ここまで投資尺度について、とくにPERとPBRについて書いて来ました。

株式投資では割安なものに投資するのが大原則→割安・割高は
投資尺度で測るのが便利→投資尺度の中ではPERとPBRが使い
やすい→PERとPBRのことをよく理解して使うと良い、という流れで
書いてきたのです。

では、PERやPBR以外の投資尺度の使い方はどうか?ということ
ですが、こと個人投資家の場合PER、PBR以外は全部無視しても構わ
ないし困らない、と私は思っています。

投資尺度はPERとPBR(とROE)を使うだけで十分、ということです。

しかし、それでは寂しいということであれば、使う投資尺度を常にPER
とPBR(とROE)に「翻訳」して使う「くせ」をつけておけば分かりやすい、
と言っておきましょう。

例えば、PCFR(株価キャッシュフローレシオ)であれば、
「減価償却コミのPERだな」と理解すればPERと同じ理解で使うこと
ができます。

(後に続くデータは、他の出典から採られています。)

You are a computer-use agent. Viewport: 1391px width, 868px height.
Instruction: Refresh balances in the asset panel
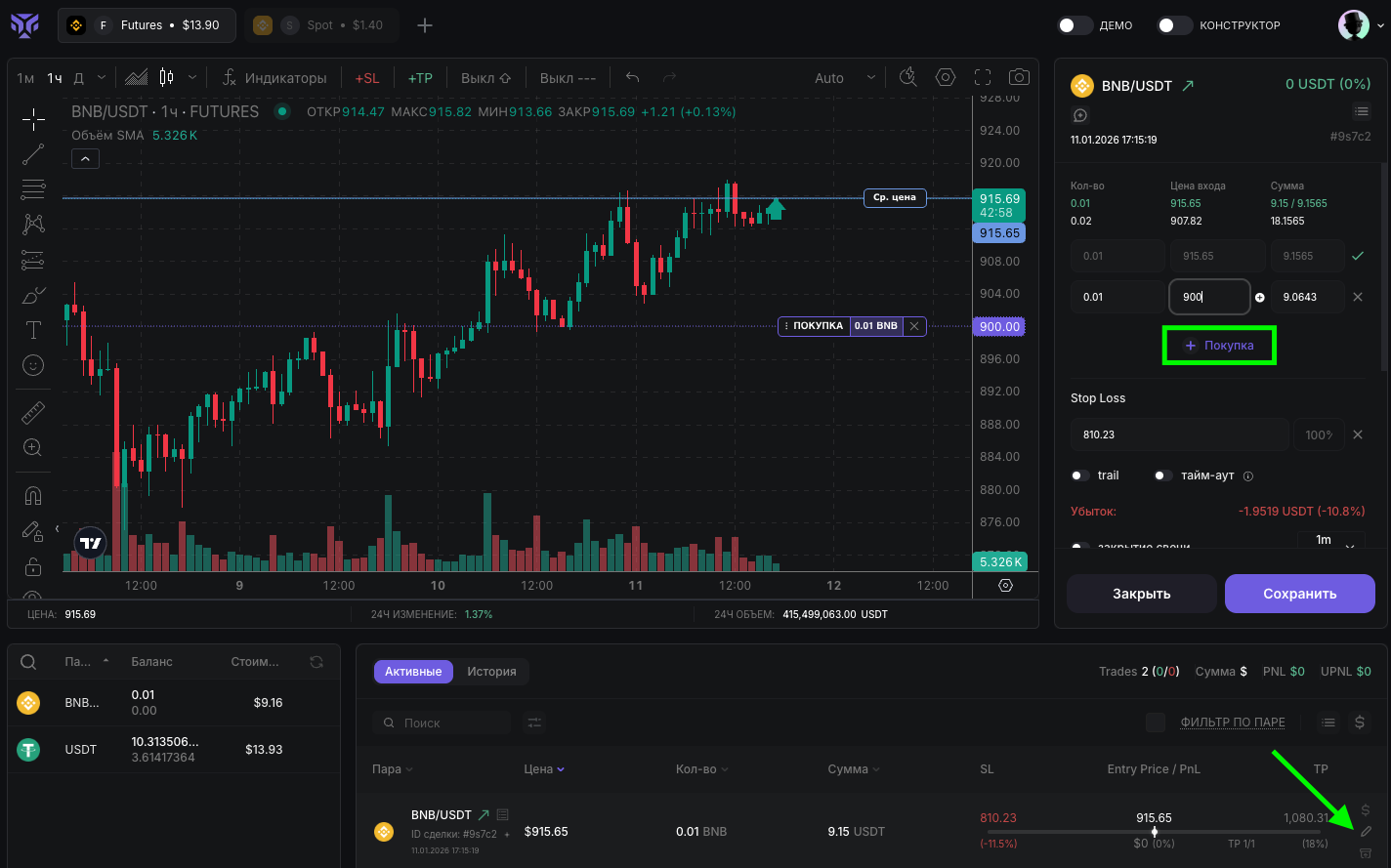click(316, 662)
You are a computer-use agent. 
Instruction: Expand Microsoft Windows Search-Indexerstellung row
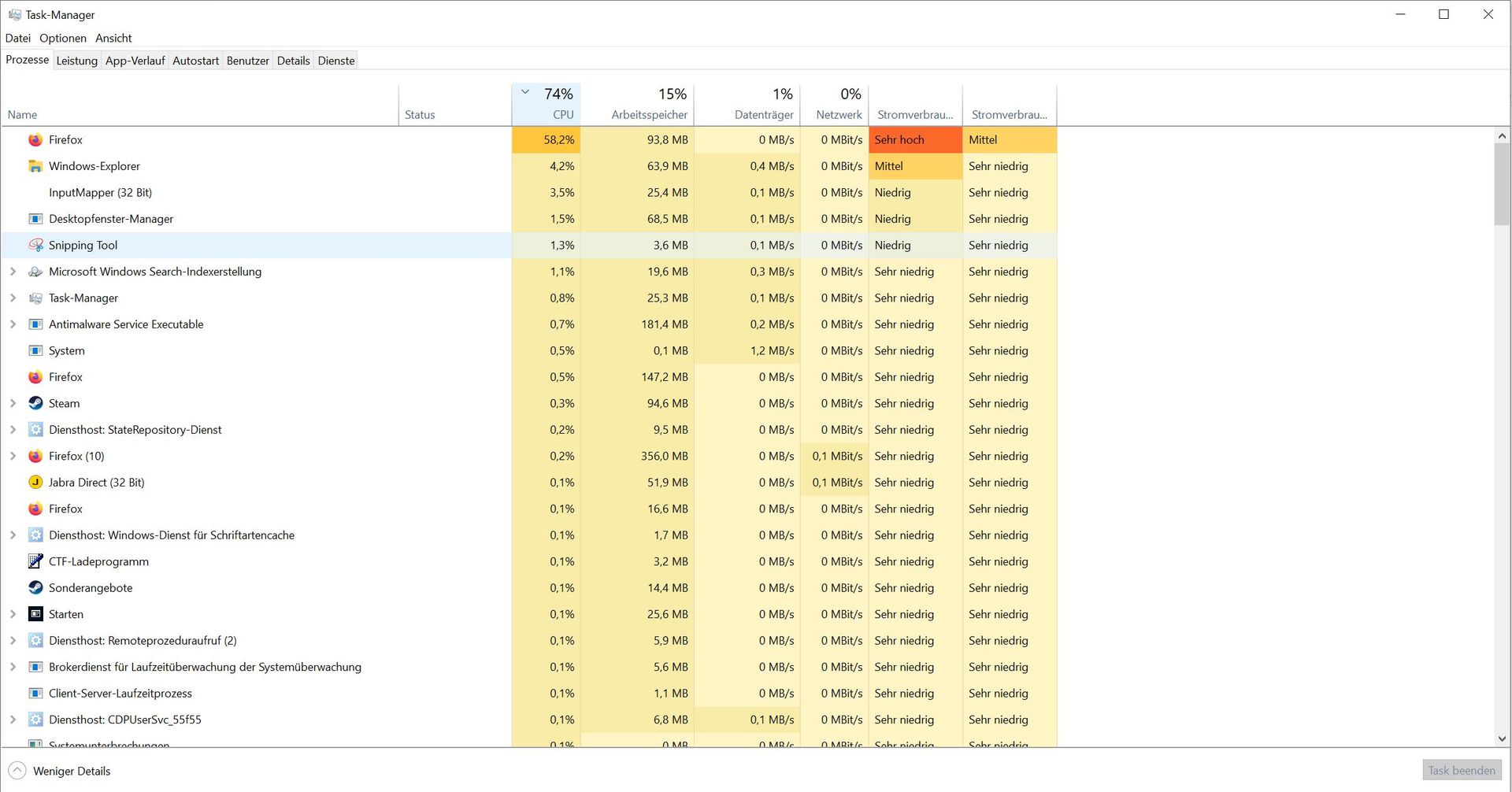pos(13,272)
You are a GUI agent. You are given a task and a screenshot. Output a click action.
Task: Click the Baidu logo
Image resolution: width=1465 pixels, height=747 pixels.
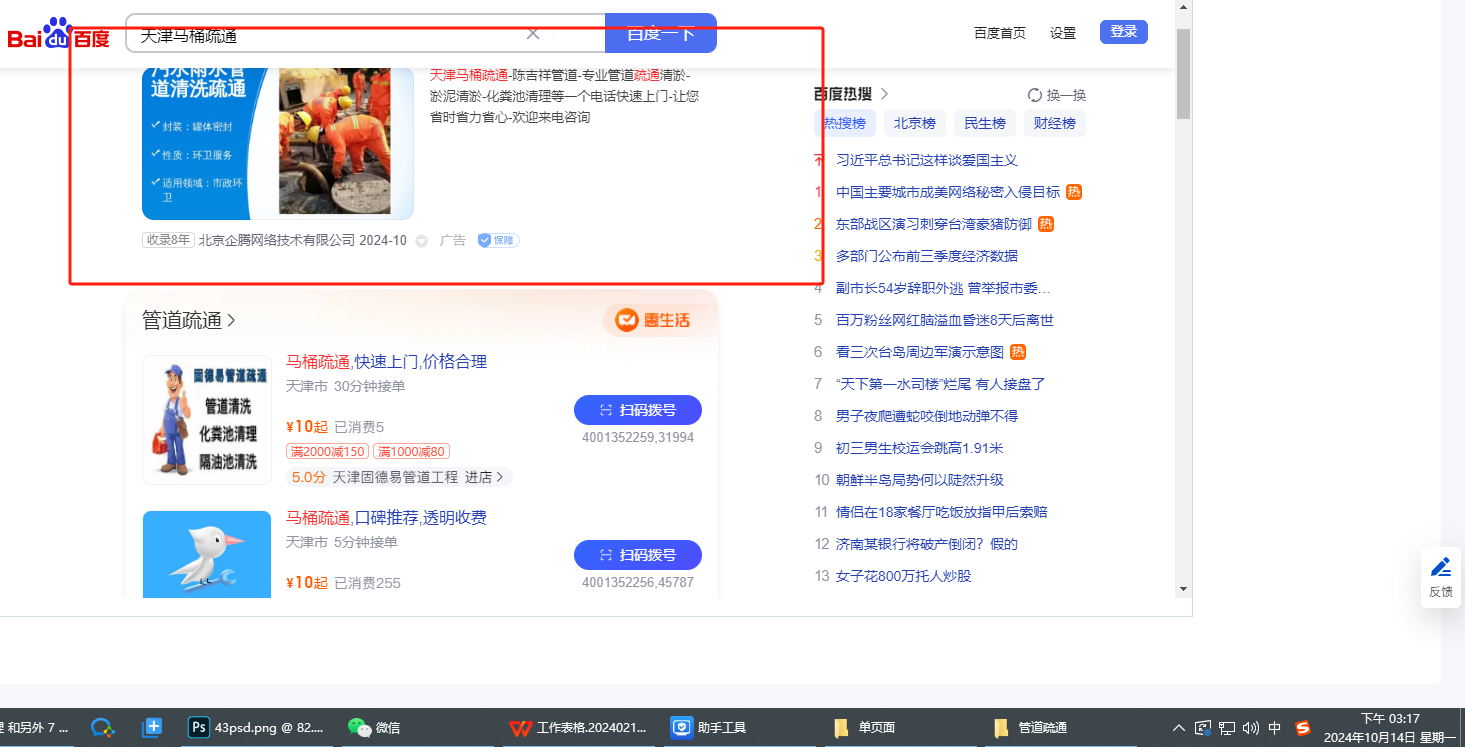pyautogui.click(x=58, y=36)
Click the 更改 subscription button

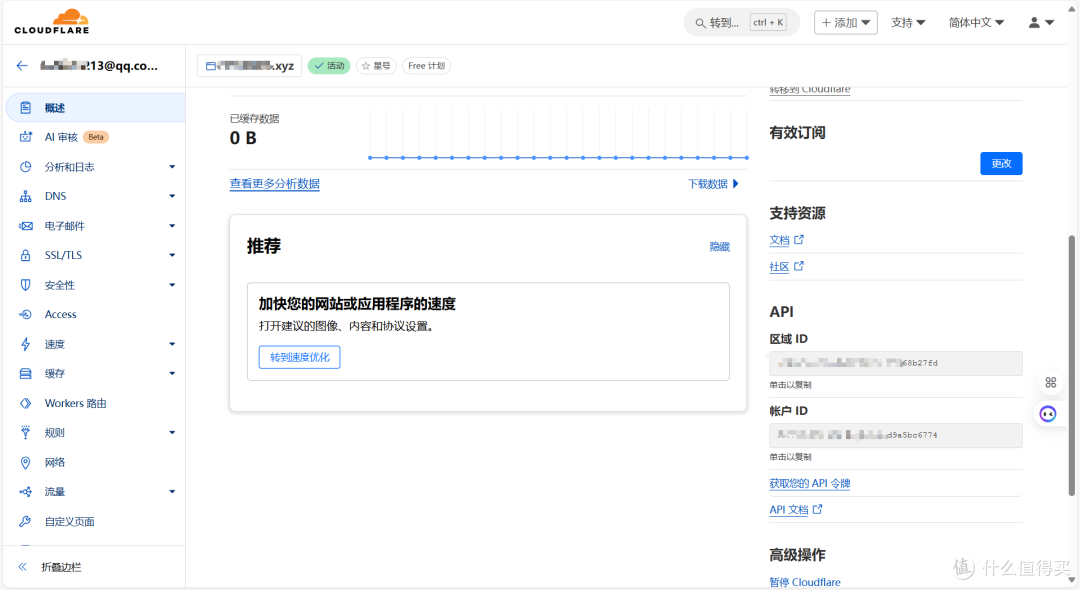1001,163
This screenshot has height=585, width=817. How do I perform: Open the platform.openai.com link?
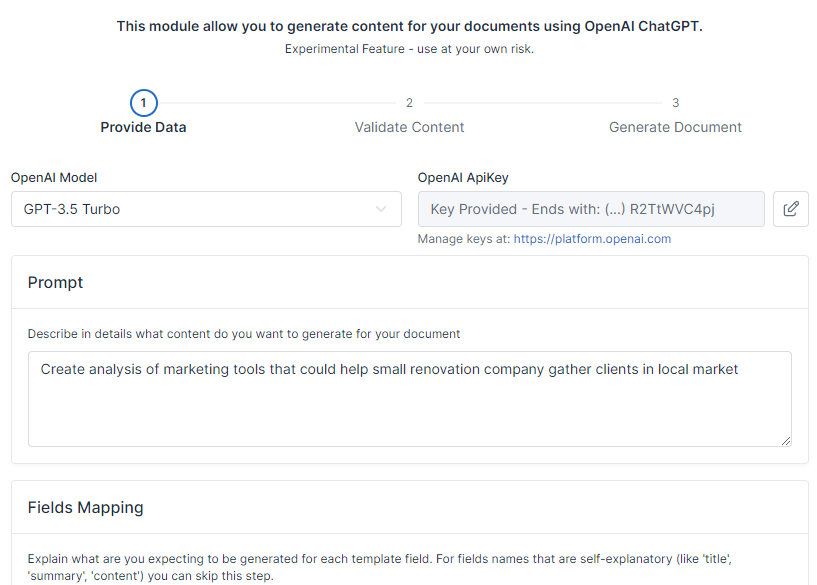click(x=592, y=239)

実際、償却負担は年々軽くなっていけば「本来」利益に
振り替わる性格のものです。

また、PSR(株価売上高レシオ)であれば、本当はPERを使いたいが、
赤字会社の場合は利益がマイナスでPERが使えないから、代わりに
PSRを使う。売上高利益率は10%あれば素晴らしい方、という感覚
からすれば、PSR1倍はPER10倍くらいに「換算」すべき数字かな?
といった具合に理解すれば良いのです。

その他の投資尺度でもおおむね同じ論理が通じます。EV/EBITDA
もPERの拡張版と見ることができます。

「投資尺度には予測力はない」と私は以前書きました。しかし、
世の中には「この独創的な投資尺度には予測力がある」と言って
「新しい画期的な投資尺度」を提唱して来るひとたちもいます。

リグレッション・ツー・アベレージ、拡散方程式、フーリエ級数から
トランジション・ステート理論、フラクタル理論にカタストロフィー
理論等々、「新しい画期的な投資尺度」の「ネタ」には事欠かない
ようです。

「錬金術」、「永久機関」、「占星術」、この三つは人類が創り出した
「三大ウソ」(いずれも「理論的根拠」が否定されている、という意味で)
として有名なものです。理論的に否定されているとはいえ実に良くで
きていまして、「占星術」などはいまだに多くのファンがいます
(少なくとも私のこの文章の読者の数より多くのファンがいるでしょう?)。
私は、「画期的な投資尺度」などというものは、この手のウソに付け
加えても良いモノと思っています。

ジョージ・ソロスの有名な著作に「アルケミー・オブ・ファイナンス」という
のがあります。直訳すれば、「金融錬金術」となりましょうか。
化学の上では錬金術は否定されたが、金融の世界(株の世界)では
錬金術が通用する、というのがソロスの言いたいことかもしれません。
「再帰理論」と称する投機理論をソロスは確かに提唱しています。
しかしそれは、ソロス一流の「皮肉」でしょう。ソロスの天才はソロス
の理論にあるのではなく、ソロスの「洞察に基づく投機」に
あったはずです。

私は相場における「洞察力」とか「予想する力」を否定しているの
ではありません。相場における洞察や予想は「あなたの頭の中」
にあるのであって、「投資尺度の中にあるのではない」と言ってい
るのです。株式投機における「魔法の杖」はあなたの頭の中にある、
そして「あなたの頭の中にしかない」のです。

投資尺度がそんな力を持っている「わけがない」でしょう?

ただ私は、株式投資においては「割安なものに投資すれば満足の
行く見返りがあるはず」という原則(信仰かも)は信じるしかないとは
思っています。
そしてその割安は「投資尺度で測るしかない」とも思っています。
考え方はいろいろですが、使えもしない道具をたくさん持つより、
使いこなせる道具をひとつ、ふたつ持つ方が仕事はうまく行く、
と思います。私のお勧めの道具が、PERとPBR(とROE)なのです。

怪しげな投資尺度の「新種」を提唱するひとがいても、気にしない方
が良いと思います。PERとPBR(とROE)を使いこなす方がはるかに
「建設的」で何より「簡便」です。ほとんどの投資尺度は詰まるところ、
PERとPBR(とROE)に「翻訳」できるのですから。